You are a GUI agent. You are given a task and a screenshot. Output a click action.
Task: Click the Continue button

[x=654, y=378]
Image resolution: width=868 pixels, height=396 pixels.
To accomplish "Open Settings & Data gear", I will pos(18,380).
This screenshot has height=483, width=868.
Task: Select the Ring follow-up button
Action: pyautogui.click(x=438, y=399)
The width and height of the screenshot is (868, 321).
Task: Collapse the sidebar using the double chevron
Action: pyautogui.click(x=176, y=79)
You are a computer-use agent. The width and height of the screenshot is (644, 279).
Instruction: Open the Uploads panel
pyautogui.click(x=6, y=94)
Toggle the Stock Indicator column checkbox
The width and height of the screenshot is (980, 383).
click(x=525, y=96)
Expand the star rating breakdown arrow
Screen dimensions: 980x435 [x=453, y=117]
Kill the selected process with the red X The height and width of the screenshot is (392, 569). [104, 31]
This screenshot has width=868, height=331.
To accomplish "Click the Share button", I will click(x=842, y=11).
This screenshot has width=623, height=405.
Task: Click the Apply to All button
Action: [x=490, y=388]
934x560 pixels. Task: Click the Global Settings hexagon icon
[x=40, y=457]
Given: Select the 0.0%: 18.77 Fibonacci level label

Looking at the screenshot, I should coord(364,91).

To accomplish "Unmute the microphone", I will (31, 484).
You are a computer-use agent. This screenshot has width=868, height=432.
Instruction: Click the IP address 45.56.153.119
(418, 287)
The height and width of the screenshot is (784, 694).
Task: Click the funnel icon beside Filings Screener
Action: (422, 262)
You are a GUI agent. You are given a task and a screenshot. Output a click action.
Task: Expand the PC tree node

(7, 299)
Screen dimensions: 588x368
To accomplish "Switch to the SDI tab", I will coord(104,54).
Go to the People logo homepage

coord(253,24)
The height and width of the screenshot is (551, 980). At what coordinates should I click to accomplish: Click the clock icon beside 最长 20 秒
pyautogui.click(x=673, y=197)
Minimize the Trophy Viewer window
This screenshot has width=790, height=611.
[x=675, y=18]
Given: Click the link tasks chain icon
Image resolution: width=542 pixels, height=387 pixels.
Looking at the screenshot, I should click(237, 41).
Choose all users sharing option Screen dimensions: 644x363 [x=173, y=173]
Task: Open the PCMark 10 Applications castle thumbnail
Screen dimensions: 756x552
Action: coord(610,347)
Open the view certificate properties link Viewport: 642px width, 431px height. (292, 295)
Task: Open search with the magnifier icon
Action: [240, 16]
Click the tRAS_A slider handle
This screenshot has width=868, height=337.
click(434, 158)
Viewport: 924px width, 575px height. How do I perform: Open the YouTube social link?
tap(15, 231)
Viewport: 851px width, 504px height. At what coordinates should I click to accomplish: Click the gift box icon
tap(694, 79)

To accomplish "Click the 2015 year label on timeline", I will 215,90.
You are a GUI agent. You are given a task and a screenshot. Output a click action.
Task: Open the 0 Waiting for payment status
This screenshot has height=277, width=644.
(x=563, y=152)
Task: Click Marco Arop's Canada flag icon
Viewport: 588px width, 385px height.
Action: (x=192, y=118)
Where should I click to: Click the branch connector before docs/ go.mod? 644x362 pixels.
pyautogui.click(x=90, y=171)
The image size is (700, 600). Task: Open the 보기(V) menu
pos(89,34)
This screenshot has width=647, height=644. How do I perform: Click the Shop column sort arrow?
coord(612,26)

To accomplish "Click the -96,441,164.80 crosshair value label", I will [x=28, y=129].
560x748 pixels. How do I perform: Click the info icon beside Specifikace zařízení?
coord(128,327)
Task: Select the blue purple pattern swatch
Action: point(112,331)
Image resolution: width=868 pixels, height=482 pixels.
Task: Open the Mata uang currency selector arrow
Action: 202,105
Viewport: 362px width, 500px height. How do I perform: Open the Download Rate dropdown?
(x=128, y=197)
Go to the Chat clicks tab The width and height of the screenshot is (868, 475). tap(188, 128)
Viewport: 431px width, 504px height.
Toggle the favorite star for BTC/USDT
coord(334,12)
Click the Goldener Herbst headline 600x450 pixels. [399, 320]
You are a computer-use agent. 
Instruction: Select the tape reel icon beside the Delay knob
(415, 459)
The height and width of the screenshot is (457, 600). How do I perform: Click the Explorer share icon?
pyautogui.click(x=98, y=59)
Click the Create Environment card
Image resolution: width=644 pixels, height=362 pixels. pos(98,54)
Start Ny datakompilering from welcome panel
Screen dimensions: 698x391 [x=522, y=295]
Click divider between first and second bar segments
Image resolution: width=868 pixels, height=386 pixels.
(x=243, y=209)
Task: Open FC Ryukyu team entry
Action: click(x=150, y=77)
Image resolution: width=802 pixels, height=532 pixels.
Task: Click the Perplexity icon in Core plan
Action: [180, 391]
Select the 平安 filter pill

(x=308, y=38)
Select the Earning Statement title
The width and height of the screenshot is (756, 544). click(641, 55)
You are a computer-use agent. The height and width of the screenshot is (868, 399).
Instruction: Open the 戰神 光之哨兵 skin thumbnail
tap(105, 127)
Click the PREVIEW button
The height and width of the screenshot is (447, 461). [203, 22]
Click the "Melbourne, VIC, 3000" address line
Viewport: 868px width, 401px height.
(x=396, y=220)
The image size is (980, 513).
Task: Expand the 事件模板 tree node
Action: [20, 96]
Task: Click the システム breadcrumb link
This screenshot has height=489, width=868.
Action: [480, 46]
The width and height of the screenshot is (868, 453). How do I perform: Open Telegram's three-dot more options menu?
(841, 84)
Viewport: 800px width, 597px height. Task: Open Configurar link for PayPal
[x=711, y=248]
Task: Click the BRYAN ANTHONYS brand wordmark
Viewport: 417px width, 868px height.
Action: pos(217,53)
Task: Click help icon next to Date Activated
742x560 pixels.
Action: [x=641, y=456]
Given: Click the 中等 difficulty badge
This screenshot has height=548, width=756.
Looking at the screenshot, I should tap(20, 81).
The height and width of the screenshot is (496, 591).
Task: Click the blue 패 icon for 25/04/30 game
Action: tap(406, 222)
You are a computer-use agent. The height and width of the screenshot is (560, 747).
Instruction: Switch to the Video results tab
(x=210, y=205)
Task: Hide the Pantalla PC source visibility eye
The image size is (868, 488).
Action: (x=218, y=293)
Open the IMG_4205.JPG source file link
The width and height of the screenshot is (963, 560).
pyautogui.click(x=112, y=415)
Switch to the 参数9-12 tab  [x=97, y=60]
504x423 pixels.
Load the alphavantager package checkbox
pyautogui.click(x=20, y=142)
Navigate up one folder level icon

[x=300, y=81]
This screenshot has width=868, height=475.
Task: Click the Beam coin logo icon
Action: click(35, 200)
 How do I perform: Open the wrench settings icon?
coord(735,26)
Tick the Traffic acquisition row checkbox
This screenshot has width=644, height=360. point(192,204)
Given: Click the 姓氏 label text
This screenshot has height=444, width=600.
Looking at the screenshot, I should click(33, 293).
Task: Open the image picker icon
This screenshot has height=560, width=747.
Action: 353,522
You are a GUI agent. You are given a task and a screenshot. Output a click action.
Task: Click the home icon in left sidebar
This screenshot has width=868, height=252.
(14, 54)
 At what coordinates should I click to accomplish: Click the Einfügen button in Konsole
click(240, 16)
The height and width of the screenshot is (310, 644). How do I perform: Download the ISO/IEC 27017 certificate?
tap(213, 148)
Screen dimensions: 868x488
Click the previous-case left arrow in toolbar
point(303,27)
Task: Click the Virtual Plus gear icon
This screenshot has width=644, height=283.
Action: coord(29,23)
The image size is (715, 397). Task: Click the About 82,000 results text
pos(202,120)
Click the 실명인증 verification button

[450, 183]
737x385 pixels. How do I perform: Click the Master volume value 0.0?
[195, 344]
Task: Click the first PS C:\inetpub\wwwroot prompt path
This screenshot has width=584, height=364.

..............................

* [EXERCISE GOAL]: All lines in the listing above from the line containing "Kill the selected" to the line containing "You are a computer-use agent. This", inclusive, should be retyped exactly; no other lines should appear.

* [OUTPUT FOR THIS TASK]:
Kill the selected process with the red X The height and width of the screenshot is (392, 569). [104, 31]
This screenshot has width=868, height=331.
To accomplish "Click the Share button", I will click(x=842, y=11).
This screenshot has width=623, height=405.
Task: Click the Apply to All button
Action: [x=490, y=388]
934x560 pixels. Task: Click the Global Settings hexagon icon
[x=40, y=457]
Given: Select the 0.0%: 18.77 Fibonacci level label

Looking at the screenshot, I should coord(364,91).

To accomplish "Unmute the microphone", I will (31, 484).
You are a computer-use agent. This screenshot has width=868, height=432.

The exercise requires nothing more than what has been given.